Post eclipse traffic
Traffic on a back road in southern Illinois, post-eclipse.

 

The towns passed included Red Bud, home of Southwestern Illinois College. And Chester, home of the maximum-security Menard Correctional Center.

More refraining, like a long song from Catholic Mass. That is, I couldn’t bring myself to eat pizza or other food offerings at a gas station near Belleville, not far from Our Lady of the Snows. A lot of praying would have been in order to consume those goods.

By 9 p.m. or so we were past Collinsville. In the air tonight and take, take me home –  just like Phil Collins foretold.

We foolishly thought we were done with traffic jams. Nay. In its infinite wisdom, IDOT had crews out on a project along 1-55 south of Bloomington late that Monday night. 

That brought things full circle to our trip’s first traffic jam.

I am sure my grumbling was at its apex by then. Luckily, when it was light I had free publications I picked up over the weekend to keep me occupied. My phone kept me busy, too. 

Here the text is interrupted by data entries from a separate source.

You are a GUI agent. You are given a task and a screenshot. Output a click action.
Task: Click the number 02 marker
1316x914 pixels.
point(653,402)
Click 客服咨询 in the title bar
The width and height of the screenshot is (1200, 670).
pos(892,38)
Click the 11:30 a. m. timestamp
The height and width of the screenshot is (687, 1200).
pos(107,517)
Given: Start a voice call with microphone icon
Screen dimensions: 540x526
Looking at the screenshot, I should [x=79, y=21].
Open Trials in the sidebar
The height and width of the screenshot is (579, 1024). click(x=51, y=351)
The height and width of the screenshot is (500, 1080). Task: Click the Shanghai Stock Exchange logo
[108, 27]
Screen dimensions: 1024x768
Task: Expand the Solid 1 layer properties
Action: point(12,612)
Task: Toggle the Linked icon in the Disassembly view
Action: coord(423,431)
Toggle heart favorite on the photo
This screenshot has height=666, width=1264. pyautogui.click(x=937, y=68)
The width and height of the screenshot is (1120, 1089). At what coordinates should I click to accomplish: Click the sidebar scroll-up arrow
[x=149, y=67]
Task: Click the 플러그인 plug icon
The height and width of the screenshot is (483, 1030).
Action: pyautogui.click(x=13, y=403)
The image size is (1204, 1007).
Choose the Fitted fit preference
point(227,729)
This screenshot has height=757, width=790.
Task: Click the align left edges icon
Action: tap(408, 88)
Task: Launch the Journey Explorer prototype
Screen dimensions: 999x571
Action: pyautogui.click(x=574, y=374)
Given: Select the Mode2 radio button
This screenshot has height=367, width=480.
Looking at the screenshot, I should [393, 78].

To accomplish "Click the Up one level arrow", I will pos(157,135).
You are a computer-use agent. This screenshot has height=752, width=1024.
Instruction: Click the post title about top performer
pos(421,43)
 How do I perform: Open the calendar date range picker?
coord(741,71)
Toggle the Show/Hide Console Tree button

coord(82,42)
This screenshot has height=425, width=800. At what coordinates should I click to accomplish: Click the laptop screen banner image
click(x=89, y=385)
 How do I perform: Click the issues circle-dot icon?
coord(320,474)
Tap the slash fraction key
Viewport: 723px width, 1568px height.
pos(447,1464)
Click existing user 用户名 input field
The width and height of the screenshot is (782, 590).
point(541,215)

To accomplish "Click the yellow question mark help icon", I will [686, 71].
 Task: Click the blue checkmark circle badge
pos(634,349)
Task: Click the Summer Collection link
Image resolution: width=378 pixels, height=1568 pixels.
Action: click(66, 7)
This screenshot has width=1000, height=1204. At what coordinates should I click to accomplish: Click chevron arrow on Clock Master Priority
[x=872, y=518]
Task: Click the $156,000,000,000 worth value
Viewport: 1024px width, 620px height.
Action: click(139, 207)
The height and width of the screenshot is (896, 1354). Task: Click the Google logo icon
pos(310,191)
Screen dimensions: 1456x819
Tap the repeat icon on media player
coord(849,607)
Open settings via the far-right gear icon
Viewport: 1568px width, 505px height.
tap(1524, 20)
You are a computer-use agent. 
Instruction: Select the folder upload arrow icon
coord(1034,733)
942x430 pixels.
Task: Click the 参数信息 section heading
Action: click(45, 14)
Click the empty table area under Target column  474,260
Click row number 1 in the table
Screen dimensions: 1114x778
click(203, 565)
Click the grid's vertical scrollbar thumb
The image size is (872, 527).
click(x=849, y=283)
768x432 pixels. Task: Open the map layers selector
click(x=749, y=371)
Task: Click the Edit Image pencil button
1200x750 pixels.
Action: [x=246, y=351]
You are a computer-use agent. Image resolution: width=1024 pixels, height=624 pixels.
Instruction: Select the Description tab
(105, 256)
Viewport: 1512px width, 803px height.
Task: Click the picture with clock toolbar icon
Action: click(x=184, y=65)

My cousin called me about his eclipse adventures with his dad at DePauw University in Greencastle, Indiana. I scrolled and joked on Facebook, read the news, kept up on sports, particularly the UConn – Purdue game.

The score updates made me glad I was in the car and not at home watching the Huskies dominate an opponent once more. 

Mark drove past the churches, the steeples, the laundry on the hill, the billboards and the buildings, the memories of it still, keep calling. Sorry. Now I owe Squeeze money.

That’s ok. The last McDonald’s and the gas station store near it on our last bathroom break were basically closed. So I had some cash to spare.

Bladders empty, we drove the last leg of our journey.  

Good thing we made it. On Tuesday morning I had to meet with some underworld spies and the wives of some close friends. (See Carly Simon reference way early in this piece.)

So I will end here with two things.

The most out of the ordinary thing I read about that happened during the eclipse was eight babies being born at the same hospital in Mount Vernon during the event. Remember, though, that there were/are only four apocalyptic horsemen.

Then there is this photo my cousin took on his trip. 3,500 words later. Nuff said.

Totality of eclipse in Indiana
Solar eclipse totality from Greencastle, Indiana. Courtesy Dan Danahey.